Thread: Puzzle

Code:

 57  33 132 268 492 732
 81 123 240 443 353 508
186  42 195 704 452 228
 -7   2 357 452 317 395
  5  23  -4 592 445 620
  0  77  32 403 337 452

A six-sided die, with numbers (positive/negative integers) written on each of its faces, is placed on the 6-by-6 grid above, in the lower-left corner. It then makes a sequence of moves. Each move consists of tipping the die into an orthogonally adjacent square within the grid.

We start with a score of 0. On the Nth move, the score increases by N times the value of the upper face of the die after the move. However, the die is only allowed to move into a square if the score after the move matches the value in the square. Also, the die cannot be translated or rotated in place in addition to these moves.

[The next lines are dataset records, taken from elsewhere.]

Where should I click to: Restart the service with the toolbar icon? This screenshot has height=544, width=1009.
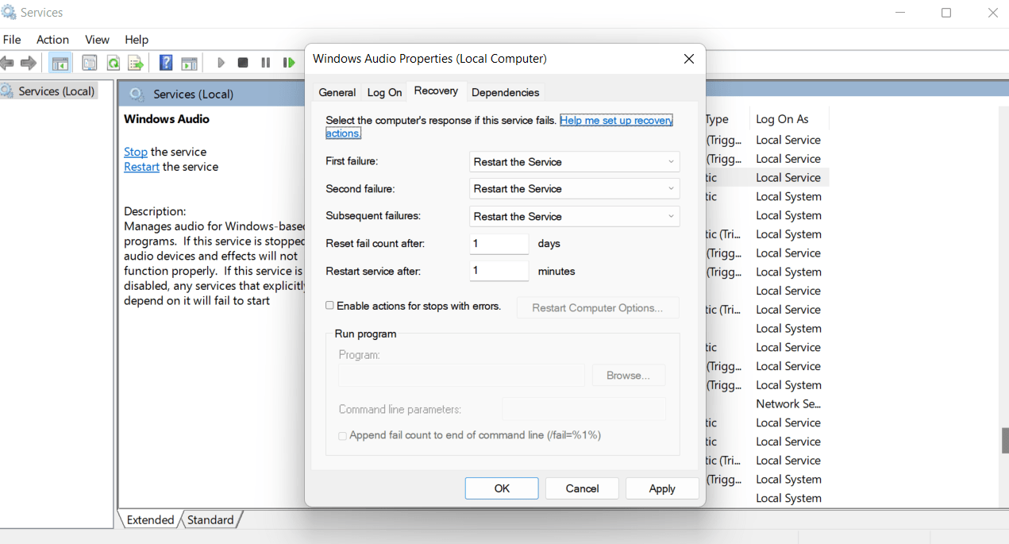click(289, 62)
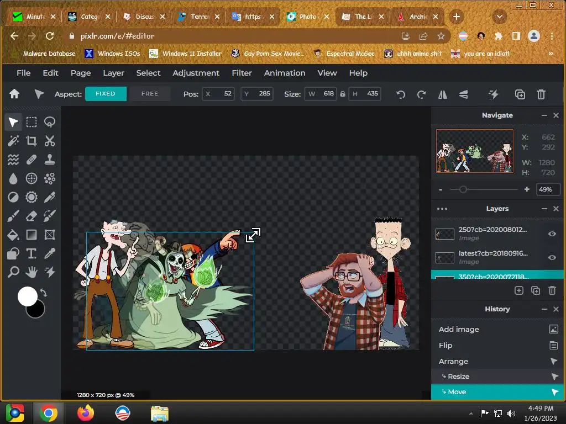Pick the Paint Bucket fill tool

coord(13,235)
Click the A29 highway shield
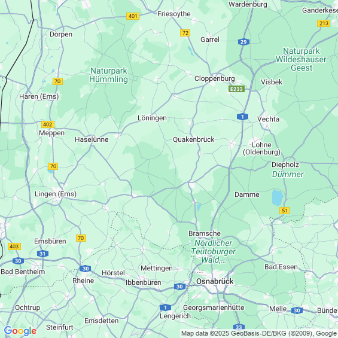The image size is (338, 338). (x=243, y=42)
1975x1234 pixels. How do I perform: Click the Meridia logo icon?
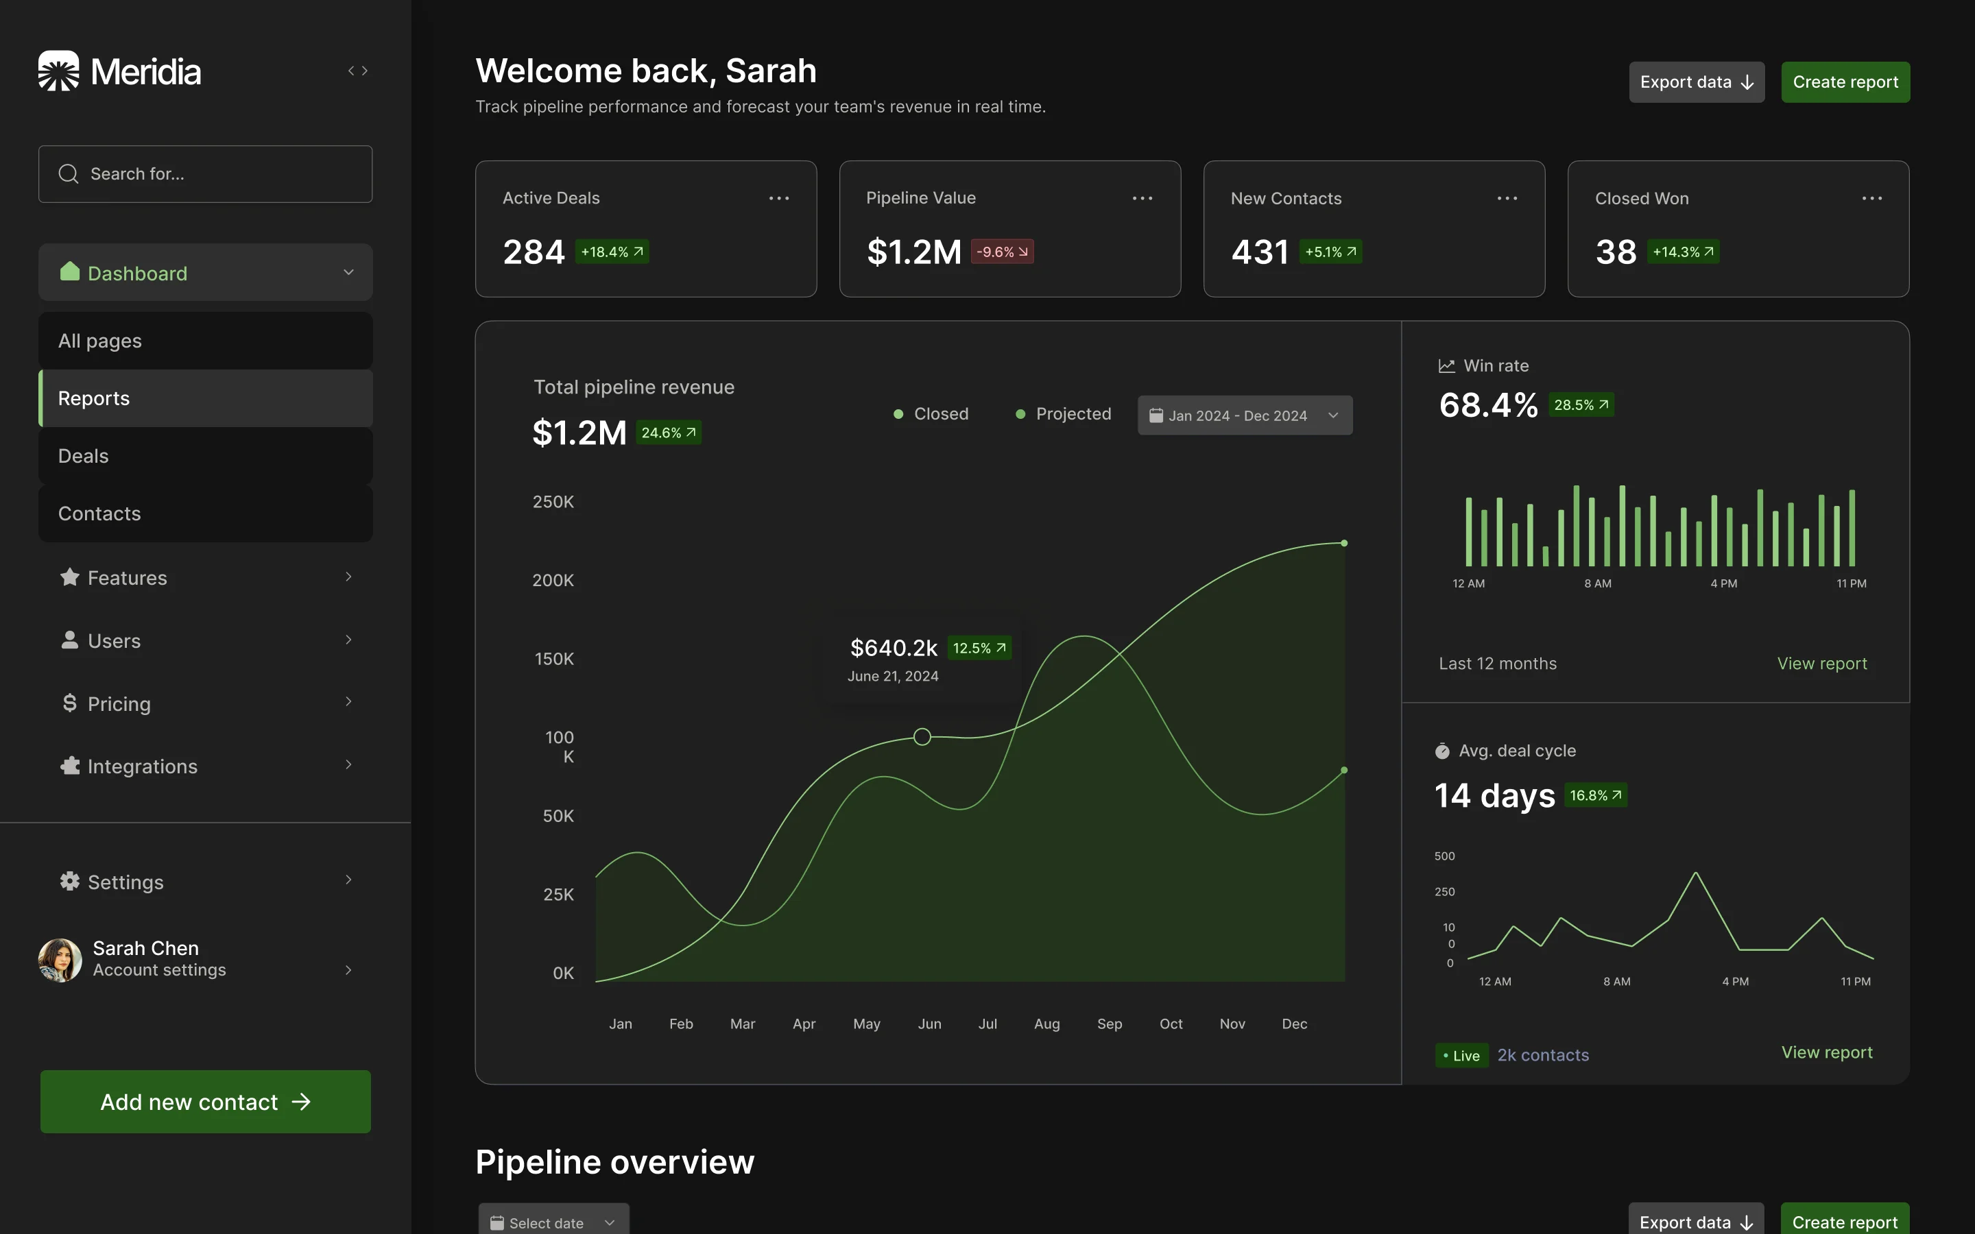coord(59,71)
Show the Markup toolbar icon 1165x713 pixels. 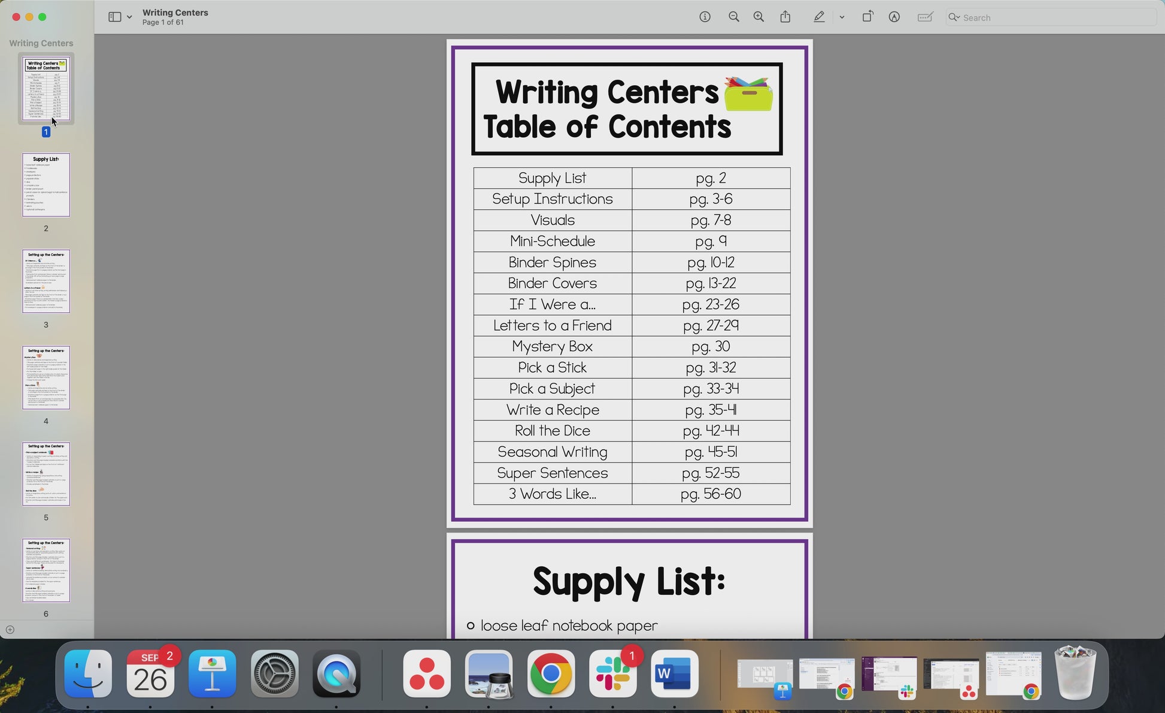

After some number of moves the die arrives in the upper-right corner, which ends its journey.

The answer to this puzzle is the sum of values in the unvisited squares.

Just to verify the puzzle. We start in the lower left corner at 0 and then we(for example) move to the square above which would could be: The running total of 0 plus the dice face value of 5 multi by number of rolls 1. And we move right...
0 + (0 * dice side value) = 0
0 + (1 * 5) = 5
5 + (2 * 9) = 23
etc..

Yes, that's correct. And, just to make it totally obvious, the current score is always the value of the square we are on.

Also, you need to keep track of what values you needed to put onto the die in order to make the first part of the trip since eventually the die will start showing these values again as it tips its way around the matrix. So you need to treat the die as a proper 3D object and keep track of it's orientation as well as it's position.

E.g. (an interesting little route that gives a lot of 9's)

Code:

Dir  Sc   Turn   Die
 N    0  +  1  *  5  =   5
 E    5  +  2  *  9  =  23
 E   23  +  3  * -9  =  -4
 S   -4  +  4  *  9  =  32
 
    -----
    | 9 |
-----------------
| 9 | 5 |   | -9|
-----------------
    |   |
    -----

I should also say that I just ran into this problem yesterday and have not solved it myself yet.

The original problem is at the following link, near or at the top called "Die Agony": Puzzles Archive :: Jane Street
It currently does not give a solution, but will probably give it in January.
I have changed the wording a little to try to make it a little clearer.

Here's some starter code to read and print the matrix. I wrote the read routine to be able to read the data from the top of the code file in a multiline comment.

Code:

/*
 57  33 132 268 492 732
 81 123 240 443 353 508
186  42 195 704 452 228
 -7   2 357 452 317 395
  5  23  -4 592 445 620
  0  77  32 403 337 452
*/
#include <stdio.h>
#include <stdlib.h>
 
#define SIZE 6
 
void print(int g[][SIZE]) {
    for (int r = 0; r < SIZE; ++r) {
        for (int c = 0; c < SIZE; ++c)
            printf("%3d ", g[r][c]);
        printf("\n");
    }
}
 
int read_puzzle(int g[][SIZE], const char *fn) {
    FILE *f = fopen(fn, "r");
    // skip lines until we find one starting with an integer
    while (fscanf(f, "%d", &g[0][0]) != 1 && !feof(f))
        while (fgetc(f) != '\n' && !feof(f)) ;
    for (int r = 0; r < SIZE; ++r)
        for (int c = 0; c < SIZE; ++c) {
            if (r == 0 && c == 0) ++c;
            if (fscanf(f, "%d", &g[r][c]) != 1) { fclose(f); return 0; }
        }
    fclose(f);
    return 1;
}
 
int main() {
    int g[SIZE][SIZE];
    if (!read_puzzle(g, "puzzle.c")) { // read puzzle data from top of code file
        printf("bad puzzle\n");
        exit(1);
    }
    print(g);
    return 0;
}

Originally Posted by john.c

...
The original problem is at the following link, near or at the top called "Die Agony": Puzzles Archive :: Jane Street
...

Jane Street! That's those OCaml boys! You can bet the puzzle is tricky.

Originally Posted by hamster_nz

I might give it a crack... My approach - looking for a chain where the difference between two squares divides by one, then by two, the 3rd one by three... then see which one folds onto a cube.

I was thinking the same thing sans the cube folding.
I was thinking that if there's only one possible path according to the turns factor then that would have to be the answer.
So the values on the cube wouldn't even come into it except to verify the result.

I think I've got it... mostly pen & paper, and a few minutes in a spreadsheet to calculate the differences.

Easiest way was to look for a pattern of differences that divide by a sequence of numbers and ignore the cube completely until verifying the solution.

If correct, the answer has something to do with, Pope Honorius IV, to not give the actual answer away.

It seems I've got a different answer. I could PM you my answer and code (very rough code).